The Number of Abortions

Who can compute the number of abortions? God alone knows that tragic statistic. One report says that in 1995 there were approximately twenty-six million legal and twenty million illegal abortions performed worldwide (cf. Heritage House '76: Abortion Facts.com). The same source reports that in the U.S., there were 580,760 abortions in 1972 and 1,210,883 in 1995. In Statistics Canada, we read that Canadian women obtained 114,848 abortions in 1997, a 2.9% increase from 111,649 a year earlier. The national abortion rate for every one hundred live births in 1997 was thirty-three. Even worse are the Quebec numbers. We read in the Toronto Globe and Mail of March 13, 2000: "Over the past two decades the number of abortions in Quebec has more than doubled, giving the Canadian province one of the world's highest abortion rates outside of Eastern Europe. The Quebec Bureau of Statistics reported that forty-one abortions were performed for every one hundred live births in 1998."

Reported statistics are only a proportion of aborted persons. One must add the lives terminated by abortifacient contraceptives. "Throughout the world, an estimated 250 million abortions are caused by the IUD and pill each year" (Faith and Facts, Emmaus Road Publishing, 1999, p.114). Is it an exaggeration to describe the world as a slaughterhouse?

The Number of Contraceptive Acts

As large as are the numbers of those murdered by abortion, much more numerous are those deprived of human life and spiritual growth by contraception.

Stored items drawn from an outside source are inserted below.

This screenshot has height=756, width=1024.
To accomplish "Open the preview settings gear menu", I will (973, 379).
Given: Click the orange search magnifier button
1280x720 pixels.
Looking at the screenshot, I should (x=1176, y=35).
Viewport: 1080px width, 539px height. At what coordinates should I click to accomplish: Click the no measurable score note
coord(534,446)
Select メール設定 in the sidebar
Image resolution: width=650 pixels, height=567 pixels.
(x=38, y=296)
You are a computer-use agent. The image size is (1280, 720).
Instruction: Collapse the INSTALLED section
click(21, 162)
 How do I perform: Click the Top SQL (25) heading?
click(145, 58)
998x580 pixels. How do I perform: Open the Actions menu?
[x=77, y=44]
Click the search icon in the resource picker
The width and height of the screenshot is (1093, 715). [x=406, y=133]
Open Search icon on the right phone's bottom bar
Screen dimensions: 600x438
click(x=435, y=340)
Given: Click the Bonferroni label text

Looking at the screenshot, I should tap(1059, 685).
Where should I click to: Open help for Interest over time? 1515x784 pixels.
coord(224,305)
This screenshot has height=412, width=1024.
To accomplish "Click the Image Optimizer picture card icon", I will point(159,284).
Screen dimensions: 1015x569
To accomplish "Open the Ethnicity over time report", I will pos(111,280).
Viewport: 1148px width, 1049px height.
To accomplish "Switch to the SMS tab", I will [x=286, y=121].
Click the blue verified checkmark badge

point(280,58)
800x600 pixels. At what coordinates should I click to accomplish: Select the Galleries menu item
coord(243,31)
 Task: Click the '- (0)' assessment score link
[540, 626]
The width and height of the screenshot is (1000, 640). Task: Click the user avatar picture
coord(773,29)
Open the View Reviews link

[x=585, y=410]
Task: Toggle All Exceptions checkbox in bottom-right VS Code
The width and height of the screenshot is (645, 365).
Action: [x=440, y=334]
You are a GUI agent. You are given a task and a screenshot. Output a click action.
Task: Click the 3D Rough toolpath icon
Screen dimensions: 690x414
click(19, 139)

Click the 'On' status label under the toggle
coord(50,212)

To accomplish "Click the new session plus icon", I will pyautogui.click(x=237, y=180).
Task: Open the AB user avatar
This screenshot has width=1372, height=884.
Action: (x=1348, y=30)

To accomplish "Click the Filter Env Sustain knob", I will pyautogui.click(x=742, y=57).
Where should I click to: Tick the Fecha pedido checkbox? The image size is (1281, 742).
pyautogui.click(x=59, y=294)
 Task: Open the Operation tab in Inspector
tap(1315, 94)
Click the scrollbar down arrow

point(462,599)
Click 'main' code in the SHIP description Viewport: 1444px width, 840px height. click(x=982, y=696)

One must number in these tragic statistics those millions who should have been and are not because of tubal ligations and vasectomies. Adding to the disgrace of this pandemic deprivation of human souls is that, in general, the contraceptive rate among Catholics is not lower that that of the general population.

The Effects of Abortion

The primary effect of abortion is the brutal termination of a human life at the time of its greatest potentiality. It is indescribably callous. When a baby is born there is rejoicing. Even the death of one baby brings great sorrow. The headline in The Toronto Star for Feb. 18, 2001, is: "Why did my baby have to die?" Even the stillborn child is the subject of mourning. Yet the aborted child is a pariah: it's tiny broken body cast away in a garbage bag shroud or incinerated. We are reminded of the words of St. Augustine in his Confessions, that, in this life, "The more they deserve tears, the less likely will men sorrow for them."

There is a worse death occasioned by abortion: the spiritual death of the participants. All those who participate in the abortion, and that includes those who legalize abortion, suffer this death. The aborted child will live forever in God's love; the abortionists become spiritual corpses. Abortion kills countries. In Canada, the fertility rate has been below the replacement rate since the mid-seventies. As Fr. Paul Marx wrote in a recent letter, the whole of Europe is dying except Albania. The average family size in Europe is 1.4 children. Even Ireland is down to 1.9 children per family.

Abortion places an especially heavy burden on the conscience of the aborting mother. She knows in her heart that she has murdered her own child. "Could a mother ever forget her own infant, and not take compassion on the child of her womb?" (Isaiah 49:15). It is true that through repentance, and God's mercy, there can be complete forgiveness and even a blossoming into a dedication to the pro-life cause. Abortion leaves great gaps in the family, in the Church and in society. There are missing brothers and sisters, sons and daughters; gaps in productive citizens, gaps in vocations to the priesthood and religious life and the professions. There are great gaps in those who ought to be listening to the Call to Holiness. Abortion leads to euthanasia. Laws permitting euthanasia would not have been possible had they not been preceded by laws allowing abortion.

These and other evils are the effects of abortion.